All of the listing should be output exactly, apart from the pictures.

Records supplied.
········
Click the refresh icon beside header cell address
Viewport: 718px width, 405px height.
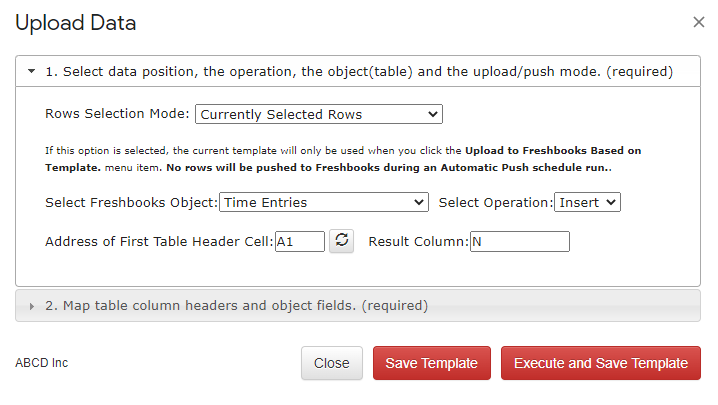pyautogui.click(x=342, y=241)
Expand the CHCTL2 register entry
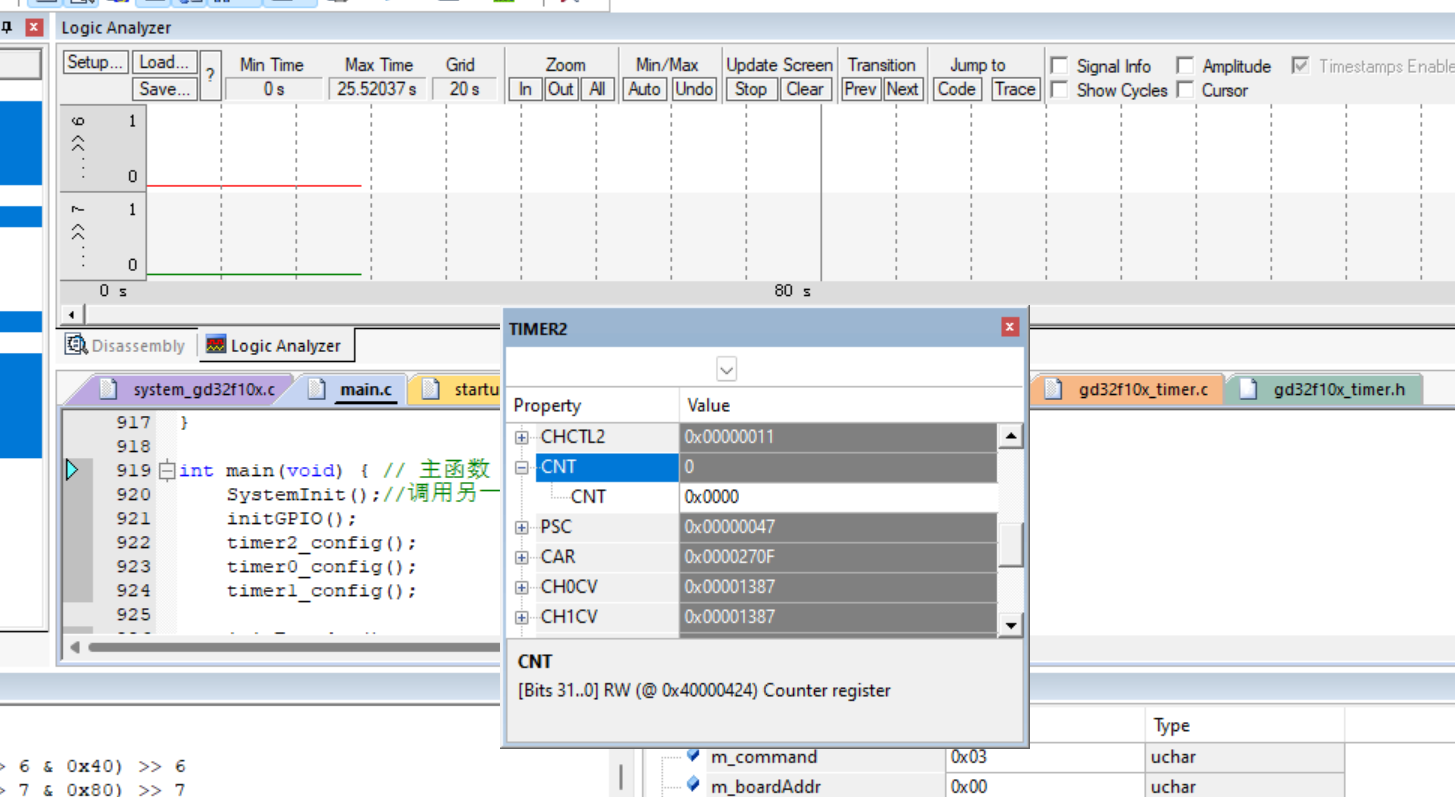 tap(522, 437)
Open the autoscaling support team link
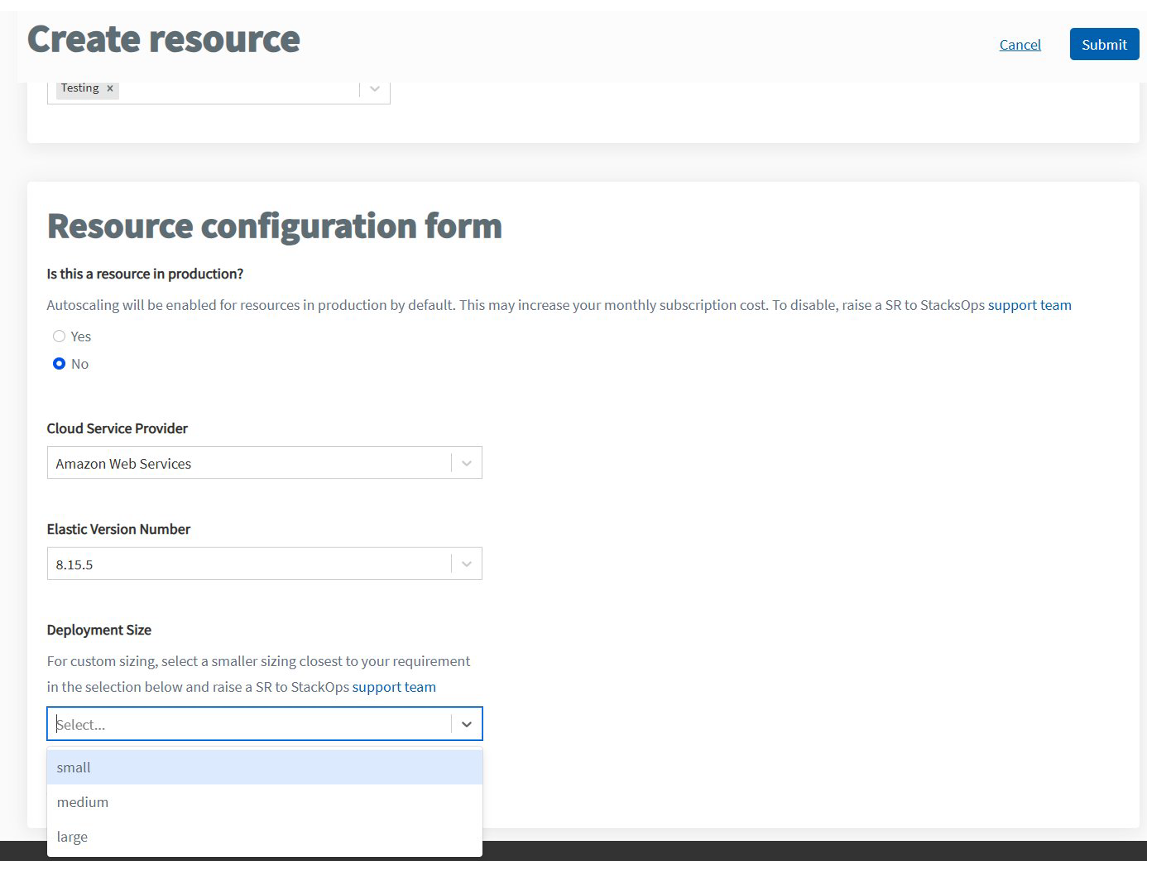 [1030, 305]
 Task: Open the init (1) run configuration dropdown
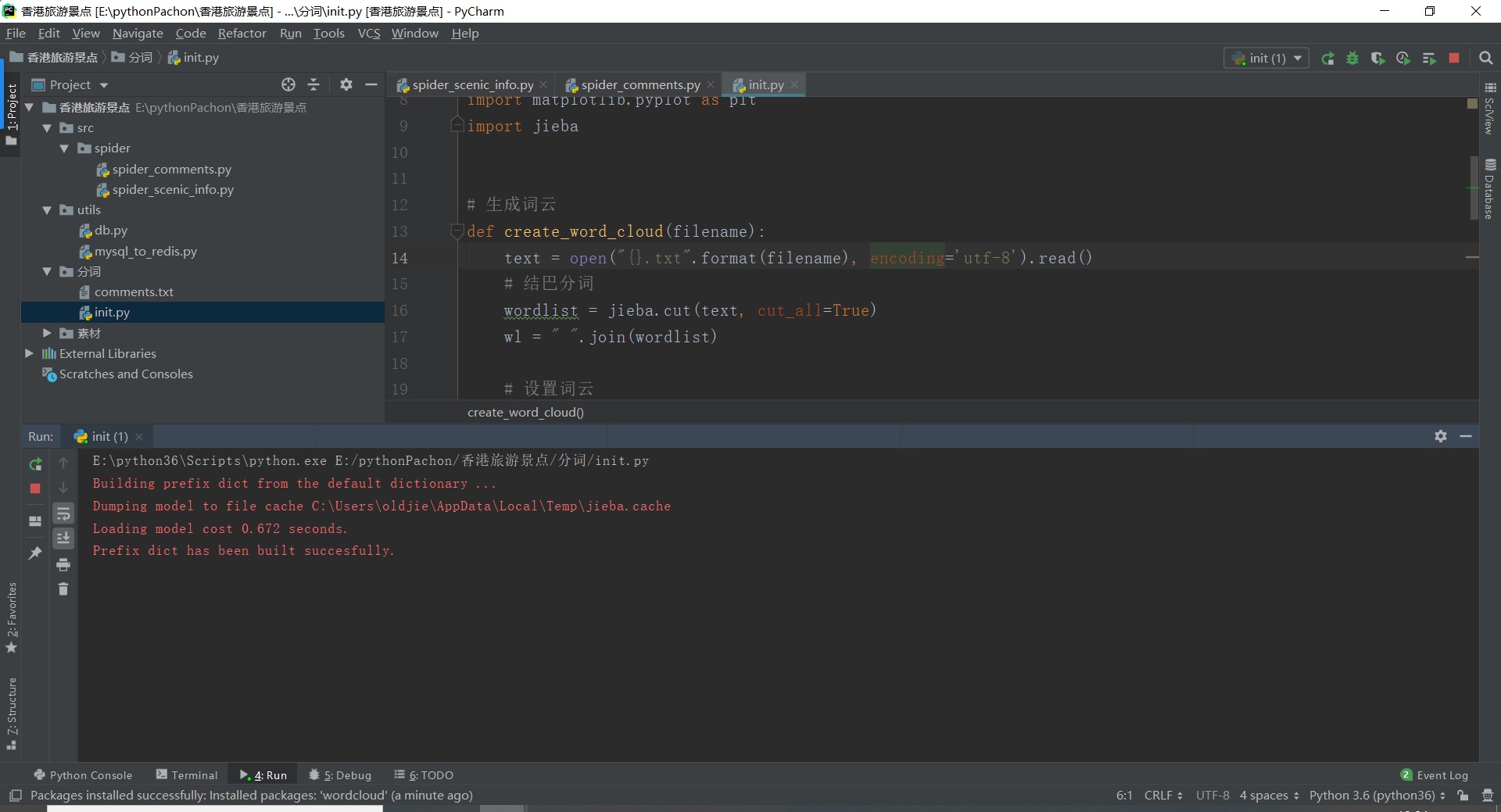(1266, 59)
········
Output of the task.
Click the refresh icon beside header cell address
Viewport: 718px width, 405px height.
pyautogui.click(x=342, y=241)
Expand the CHCTL2 register entry
 tap(522, 437)
Open the autoscaling support team link
 [1030, 305]
 Task: Open the init (1) run configuration dropdown
(1266, 59)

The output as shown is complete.